Can `Opinion' Be Libelous?

FOR more than 25 years - since standards for proving press defamation were fashioned in New York Times Co. v. Sullivan (1964) and expanded on in later cases - newspaper editorial writers and columnists have been considered immune from libel actions by public or private parties. Opinion was protected by the First Amendment and given even wider latitude than reporting of fact under the premise that, in a free society, fair comments or honest expression of views in the news media were important to inform the public.

Editorialists could be sued for slander, but their accusers were usually unsuccessful under constitutionally protected free-speech standards.

All this hasn't changed. But a recent United States Supreme Court ruling against an Ohio newspaper and one of its columnists raises the issue of whether opinion writers have free rein in expressing themselves in print.

The high court in Milkovich v. Lorain Journal Co. seemed not so much to be changing the standard for challenging opinion but to be castigating press commentators whose personal views might be perceived by the public as actual fact.

Chief Justice William Rehnquist, writing for a 7-to-2 majority, reassured a worried journalistic community by asserting that a statement of opinion ``relating to matters of public concern which does not contain a provable false factual connotation will receive full constitutional protection.'' But the chief justice heightened press anxieties by stating that comments that might be viewed by readers as flat accusations against a person or organization could face a libel test.

Mr. Rehnquist further alarmed the media community by asserting that ``an additional separate constitutional privilege for `opinion''' is not required by the US Constitution.

Predictably, many who hold high the flaming sword of press freedoms said this ruling will have a chilling effect on columnists as well as publishers who now fear a whole new class of lawsuits. An official of the Society of Professional Journalists predicted that public debate would take a more cautious turn in the press. And a spokesman for a Reporters' Committee for Freedom of the Press suggested that commentary could ironically become more irresponsible since the high court has implied that hyperbole is protected by the First Amendment because the public will easily perceive it as exaggeration rather than fact.

The libel case in point was taken to court by a former high school wrestling coach, who claimed that a sportswriter for a local newspaper had defamed him by accusing him of lying in front of an athletic association board investigating an incident during a match. Probation for the team and suspension of the coach resulted from the probe but was later rescinded. The columnist interpreted the events as sending a message to students: ``If you get in a jam, lie your way out.''

Chief Justice Rehnquist and the majority of his colleagues read the column as establishing fact and thus vulnerable to libel action. Rehnquist also said that the coach was not a public figure, but a private individual, and according to First Amendment law had more flexibility in his efforts to prove libel.

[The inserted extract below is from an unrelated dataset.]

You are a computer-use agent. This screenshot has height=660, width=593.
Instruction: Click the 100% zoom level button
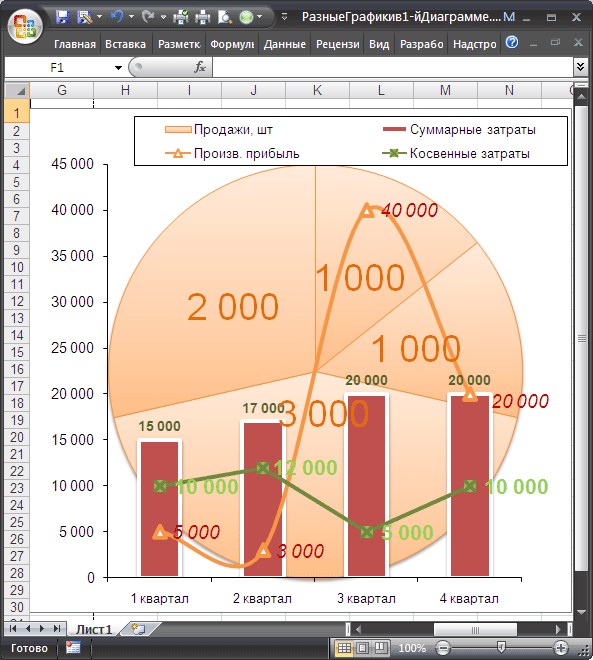tap(412, 648)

Associate Justices William Brennan and Thurgood Marshall dissented, finding the column speculative rather than factual and therefore not libelous. Justice Brennan pointed out that readers were clearly alerted that it was opinion since its format included a photograph of the columnist and a logo ``T.D. Says.'' He also said that a ``reasonable reader'' would easily be able to distinguish between this opinion, or conjecture, and a news presentation.

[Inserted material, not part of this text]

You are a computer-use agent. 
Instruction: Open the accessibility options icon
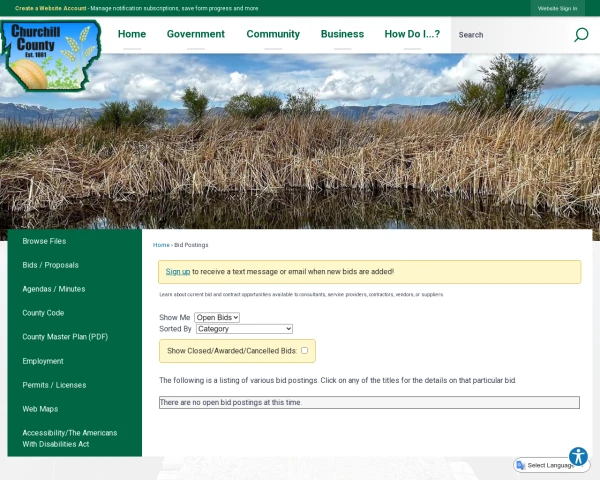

What is the lesson here? If this decision does indeed have a chilling effect on newspaper opinion, as some in the media suggest, it would be a disservice to the public, which has a right to know not only the facts but also the broader background of situations, particularly controversial ones.

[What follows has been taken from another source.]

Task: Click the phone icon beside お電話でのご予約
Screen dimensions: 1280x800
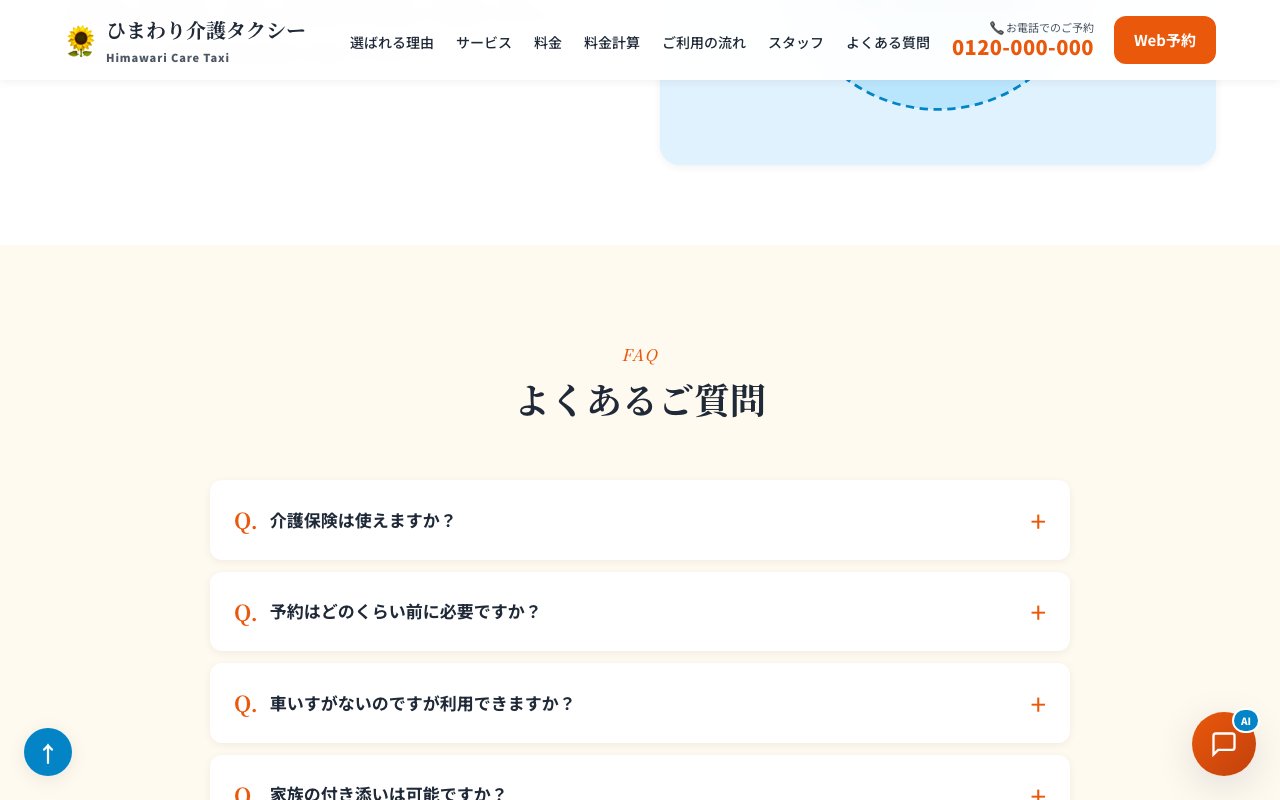Action: coord(996,28)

Libel threat or not, columnists, editorialists, and other conveyors of opinion have a basic responsibility to their readers, viewers, and listeners to be accurate about the facts they are interpreting and to make sure that their conjectures are molded by enlightened observation, not by vendettas or vested interest.

The future of a free press will not ultimately be determined by the courts but by the responsibility of the media itself.